Frequently Asked Questions (FAQs)
What is the Occupational Requirements Survey (ORS)?
ORS is a new survey that will collect the following information for selected occupations:
- Physical demands of work, ranging from keyboarding use to lifting
- Environmental conditions such as extreme heat and cold
- Vocational preparation including education, prior work experience, and training
- Cognitive demands of work including complexity and communication
Why is this survey being conducted?
The Social Security Administration (SSA) needs to update the occupational requirements data it uses to make disability determinations.
How will BLS capture Occupational Requirements Survey data?
BLS will use the National Compensation Survey (NCS) platform because it already captures information about occupations similar to the data needed for the Social Security Administration's (SSA) disability programs.
What is the relationship between BLS and the Social Security Administration in regard to this survey?
BLS is developing a survey to collect data about occupational requirements under an interagency agreement with SSA.
What kind of information about cognitive demands of work is being collected?
Cognitive-based questions will ask about the complexity of job tasks; the level of job controls; the variability of tasks; and the nature and frequency of communication that is typical of the occupation.
How are the jobs going to be chosen?
BLS is collecting information for a limited number of occupations from sampled establishments.

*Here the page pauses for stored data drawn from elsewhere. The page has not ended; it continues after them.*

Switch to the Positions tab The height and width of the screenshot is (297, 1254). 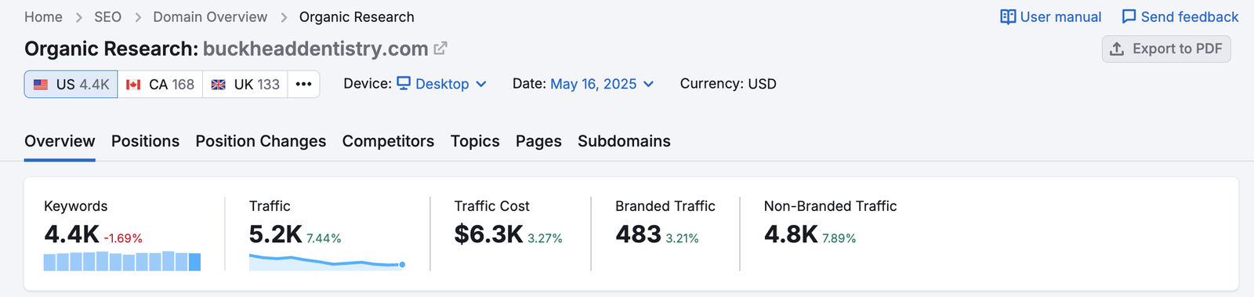tap(145, 141)
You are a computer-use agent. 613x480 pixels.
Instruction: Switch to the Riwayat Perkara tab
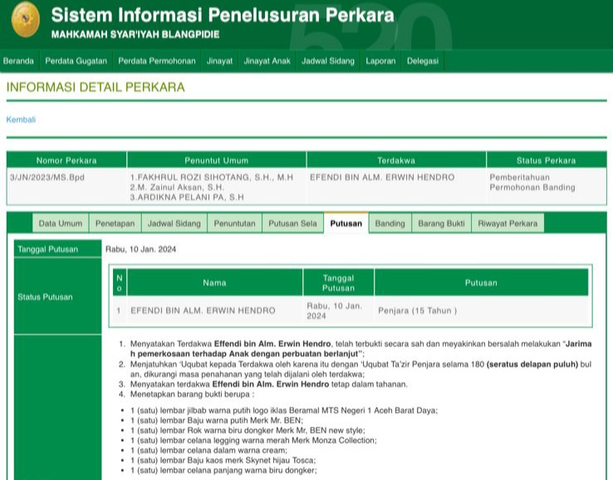(508, 223)
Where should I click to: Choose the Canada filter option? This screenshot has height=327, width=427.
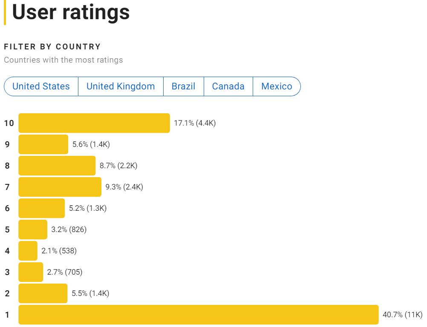click(228, 86)
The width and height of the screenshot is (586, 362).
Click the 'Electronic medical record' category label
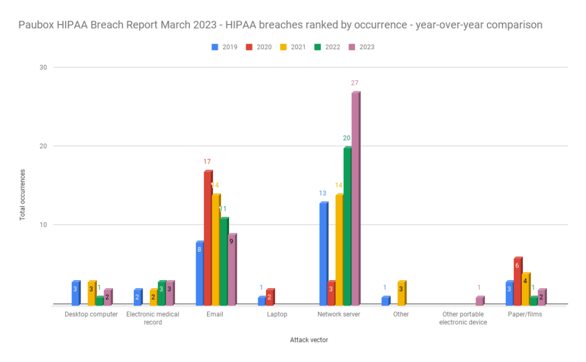click(x=152, y=318)
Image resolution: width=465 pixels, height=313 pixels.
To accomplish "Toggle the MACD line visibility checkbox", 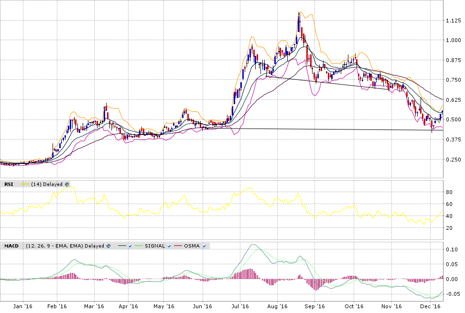I will click(x=130, y=246).
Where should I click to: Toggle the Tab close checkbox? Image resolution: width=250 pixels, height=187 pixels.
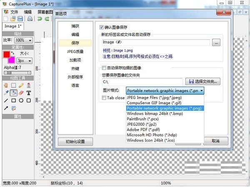pos(105,98)
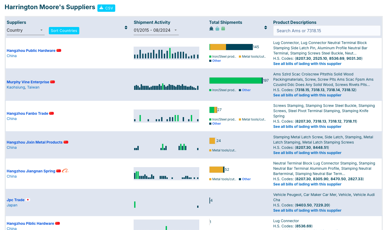Toggle the 'Other' legend for Hangzhou Jiangnan Spring
This screenshot has height=230, width=388.
coord(246,179)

Most private industry businesses will be asked to provide data for no more than eight occupations, based on the total number of employees at the establishment.
Will ORS provide information about reasonable accommodations provided by employers?
No. ORS will not collect information regarding employer accommodations. To learn about how SSA uses work information in their disability determination process, see http://www.ssa.gov/disability/step4and5.htm#Q4_2=&a0=2
Are small employers included?
Yes. Small employers are an important part of the U.S. economy. We need to include establishments of all employment sizes in order for this study to be representative of all jobs in the national economy.
When will ORS data be available?
The scheduled release of ORS data has yet to be determined.
Will the data be kept current? If so, how?
BLS plans to refresh a portion of the ORS database each year by collecting data from a new sample of establishments.
How can I obtain details about ORS survey methodology?
Survey methodology used in testing to date is available in the Occupational Requirements Survey Phase 1, Phase 2, and Phase 3 summary reports. Information about more recent survey design research is available in this paper presented at the Federal Committee on Statistical Methodology 2013 Research Conference.
Whom should I contact if I have additional questions?
Call or e-mail the NCS information office at 202-691-6199 or NCSinfo@bls.gov.
What other related data does the BLS publish?
- Current Population Survey (CPS)—labor force, employment, and unemployment statistics for persons with or without a disability. These are estimates for the nation as a whole; data are not available by state.
- Injuries, Illnesses, and Fatalities (IIF) Program —annual report on workplace injuries, illnesses, and fatal injuries.
- National Compensation Survey—change over time in labor costs and level of average cost per hour worked, and comprehensive data on incidence and provisions of selected employee benefit plans.
- Occupational Employment Statistics—data on employment and wages for over 800 occupations and for about 400 nonfarm industries for the nation, plus occupational data for States and metropolitan areas.
- Occupational Outlook Handbook—provides data for 250 occupations, by nature of the work, working conditions, employment, job outlook and earnings, related occupations, sources of additional information, and training, other qualifications, and advancement.
Why should I participate?
You count! The quality of data produced by the BLS is a direct reflection of the quality of information and cooperation received from employers. Your participation in this test will help the BLS develop accurate survey questions. A letter (PDF) to participants from the Social Security Administration's Acting Commissioner, Carolyn W. Colvin, further explains why these data are important.
Will my information be kept confidential?
Yes! Your organization's participation and specific occupational information will be held in confidence to the fullest extent of the law. The BLS will use the information you provide for statistical purposes only in accordance with the Confidential Information Protection and Statistical Efficiency Act of 2002.
Who do you want to talk to?
The person who responds to this survey should be able to answer questions about the duties, qualifications, physical and cognitive demands, and environmental conditions of your occupations. This person could be someone in human resources, a risk manager, or a supervisor.
How do I provide data?
A BLS economist will contact you to determine your preferred method for providing data and discuss which specific items will be included in the survey.
Do I need to have anything prepared?
Job descriptions, if your company uses them, and current payroll information would allow for a more efficient and targeted interview.
Can I just e-mail you a job description?
Written job descriptions are helpful in understanding the duties and tasks of an occupation; however, we need to ask additional questions to obtain a complete assessment of the vocational preparation, physical and cognitive demands, and environmental conditions of each job.
How much of my time is required?
The typical interview averages approximately one hour but may vary depending on the company size and the types of jobs that are discussed.